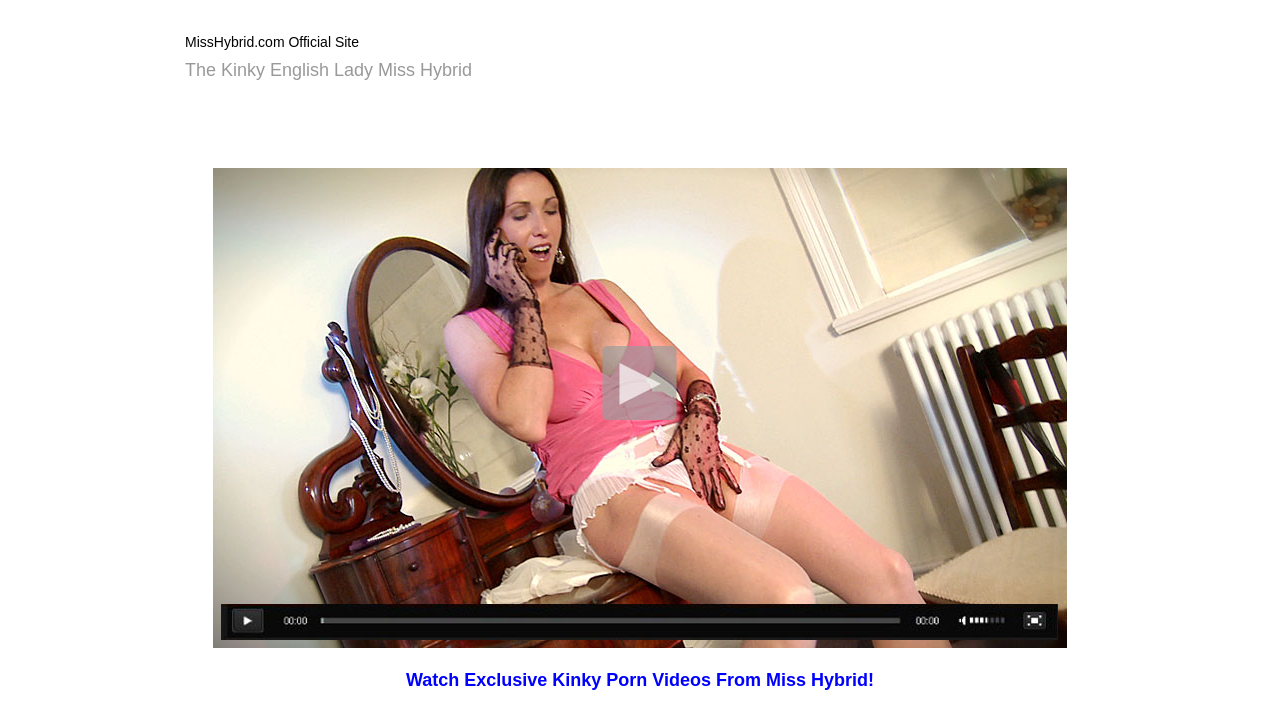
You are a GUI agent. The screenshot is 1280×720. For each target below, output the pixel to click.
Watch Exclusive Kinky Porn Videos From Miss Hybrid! (640, 680)
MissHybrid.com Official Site (272, 42)
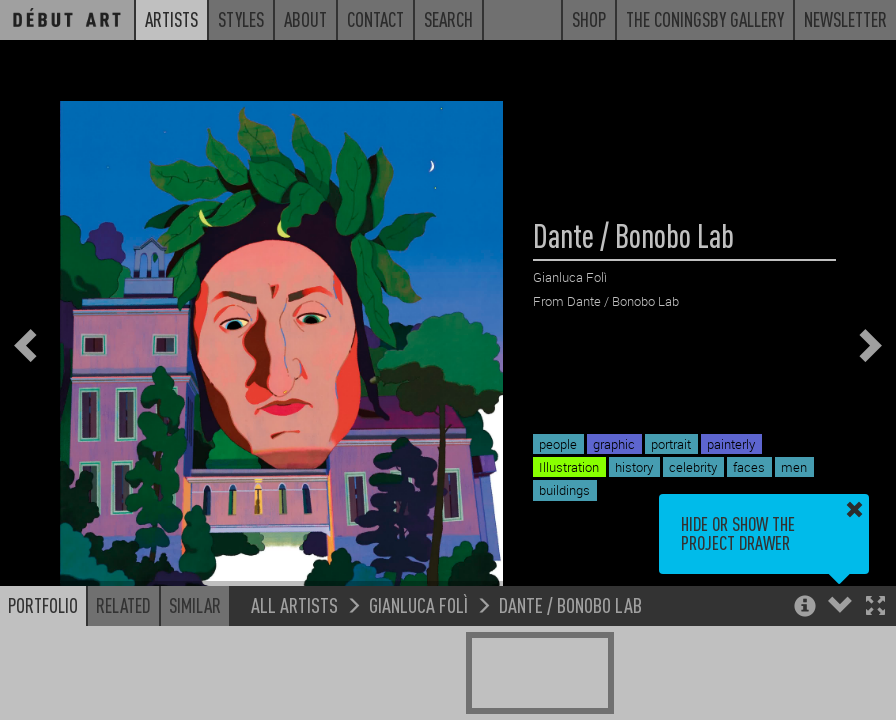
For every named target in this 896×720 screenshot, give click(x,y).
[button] (875, 612)
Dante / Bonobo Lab (570, 609)
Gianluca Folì (418, 609)
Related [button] (123, 610)
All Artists (294, 609)
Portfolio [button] (43, 610)
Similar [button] (195, 610)
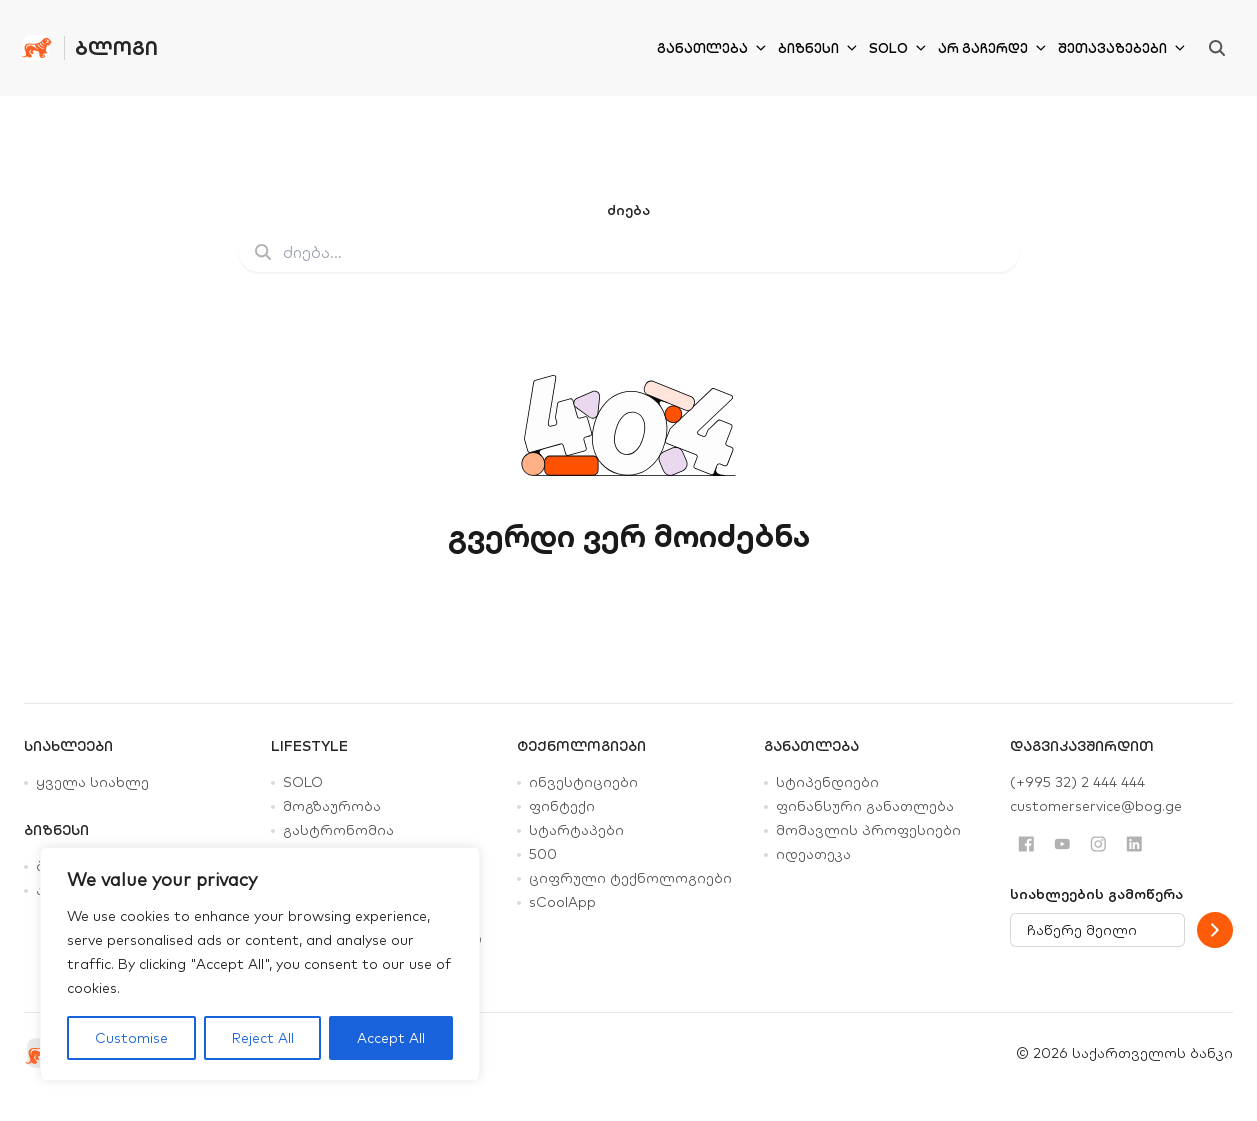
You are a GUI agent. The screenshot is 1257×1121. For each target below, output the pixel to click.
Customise (131, 1038)
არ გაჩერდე (992, 48)
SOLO (897, 48)
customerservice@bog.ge (1096, 806)
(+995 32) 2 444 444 (1077, 782)
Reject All (263, 1038)
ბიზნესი (817, 48)
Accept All (391, 1038)
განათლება (711, 48)
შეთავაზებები (1121, 48)
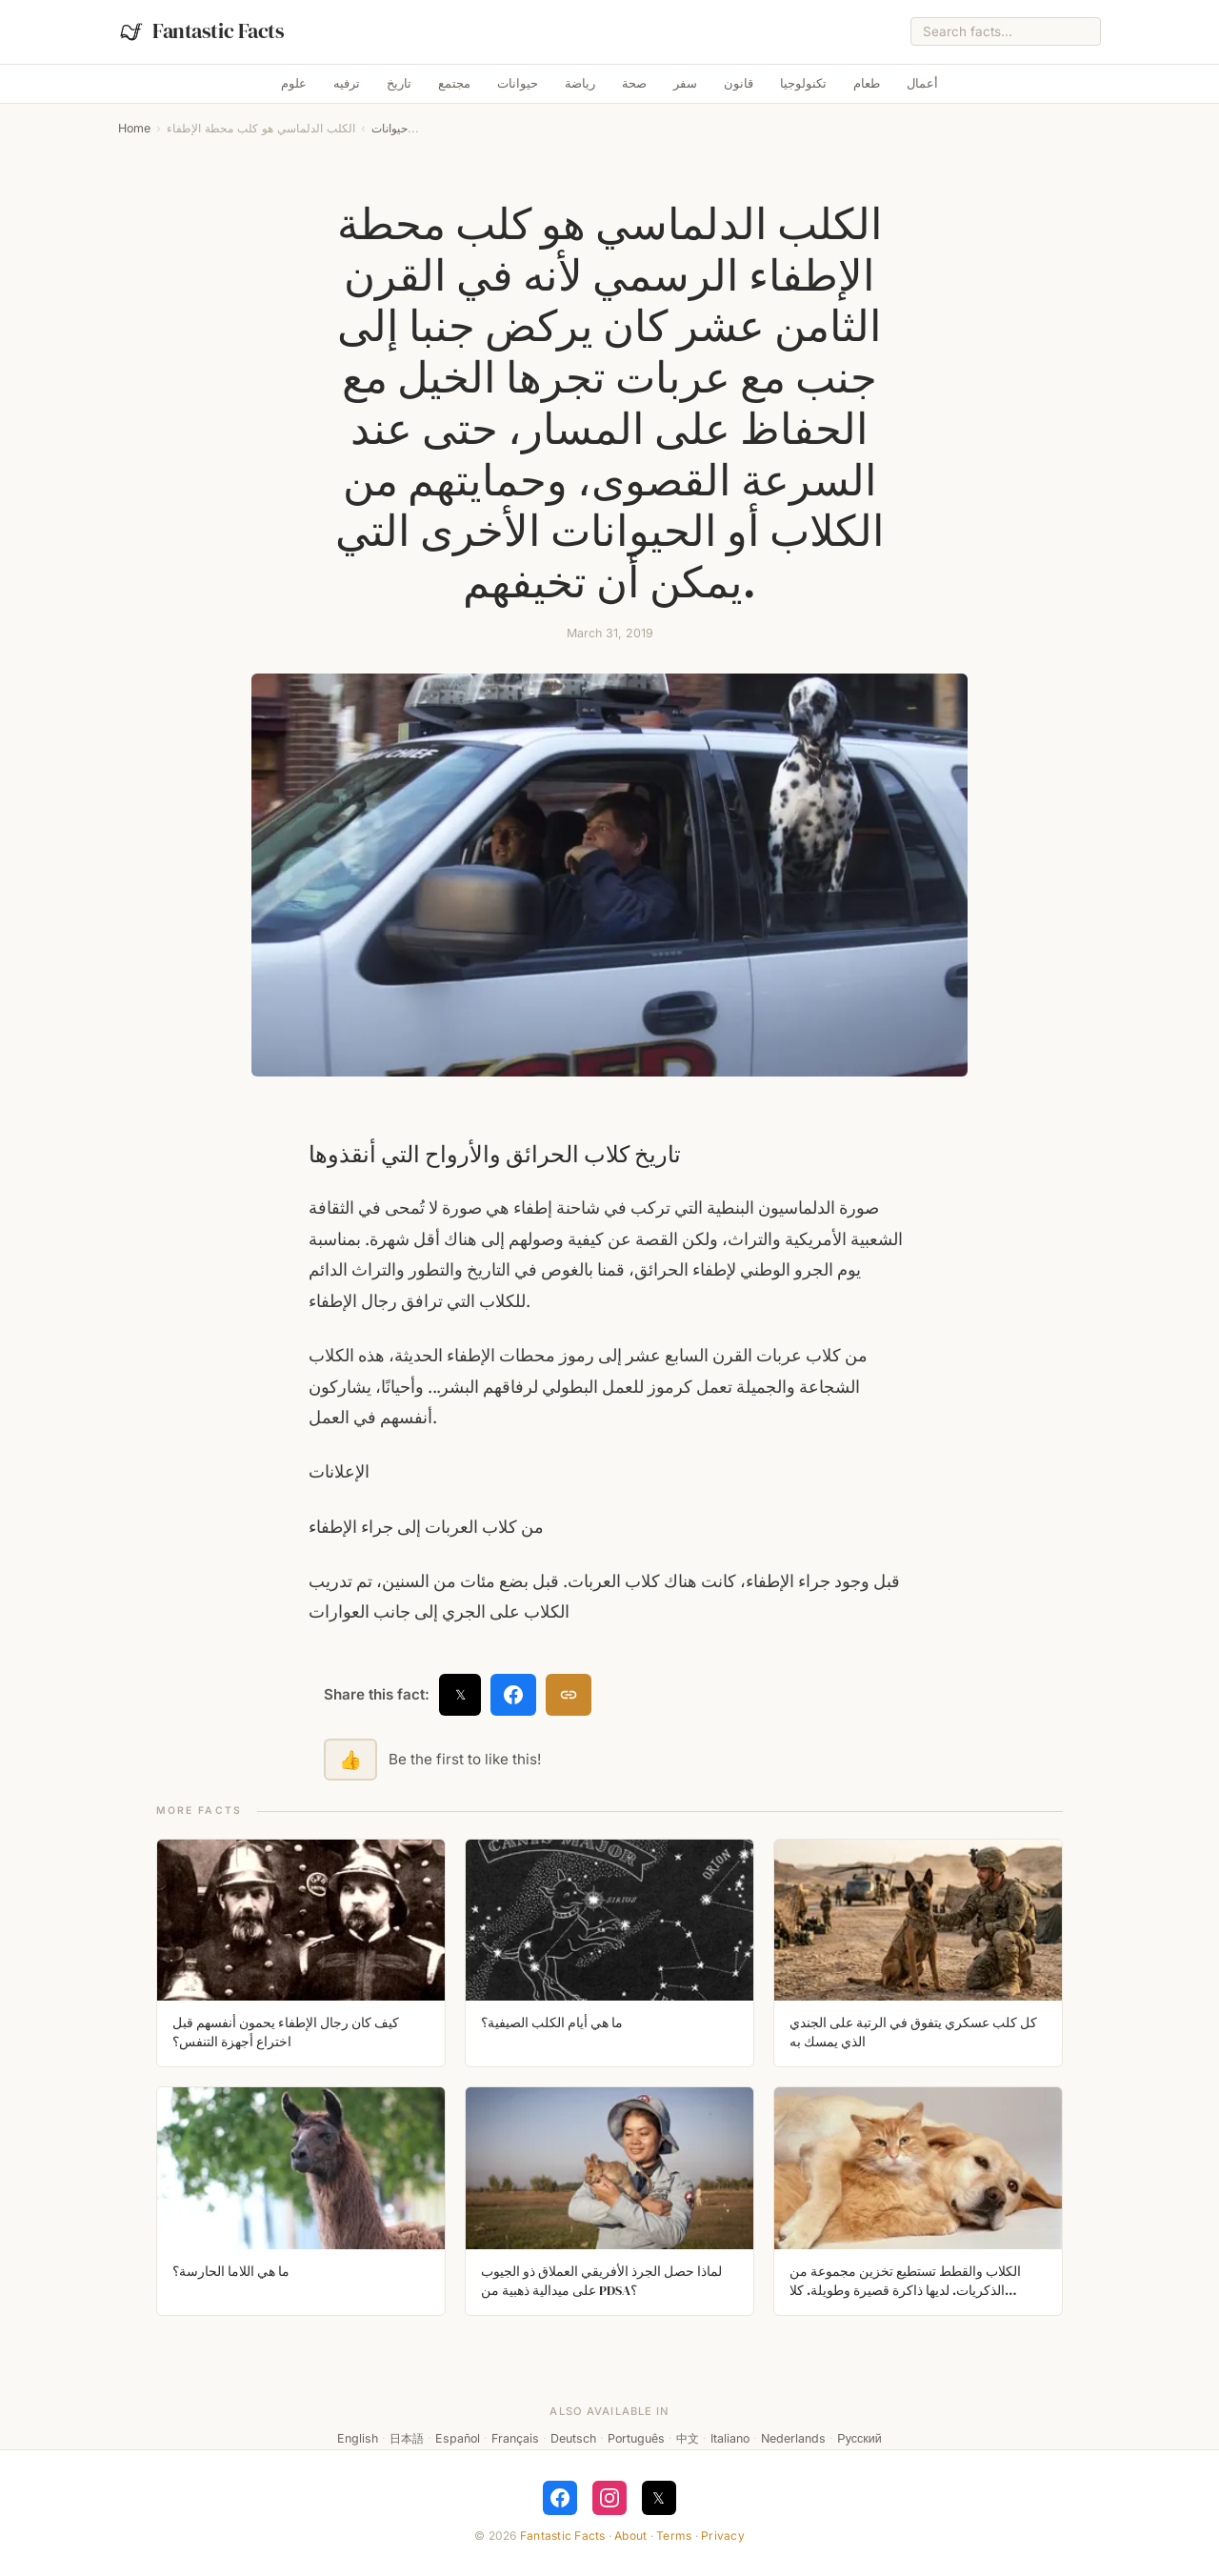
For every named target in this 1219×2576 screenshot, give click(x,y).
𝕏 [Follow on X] (658, 2497)
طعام (866, 83)
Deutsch (573, 2438)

***

● OBJECTIVE
Reproduce the records word for word, starting at the line that contains "არ გაჩერდე (992, 48)" and ending at the last line of the records. Leave the pictures out.

● THE SOLUTION
არ გაჩერდე (992, 48)
SOLO (897, 48)
customerservice@bog.ge (1096, 806)
(+995 32) 2 444 444 (1077, 782)
Reject All (263, 1038)
ბიზნესი (817, 48)
Accept All (391, 1038)
განათლება (711, 48)
შეთავაზებები (1121, 48)
For every named target in this 1219×2576 screenshot, give click(x,y).
𝕏 [Follow on X] (658, 2497)
طعام (866, 83)
Deutsch (573, 2438)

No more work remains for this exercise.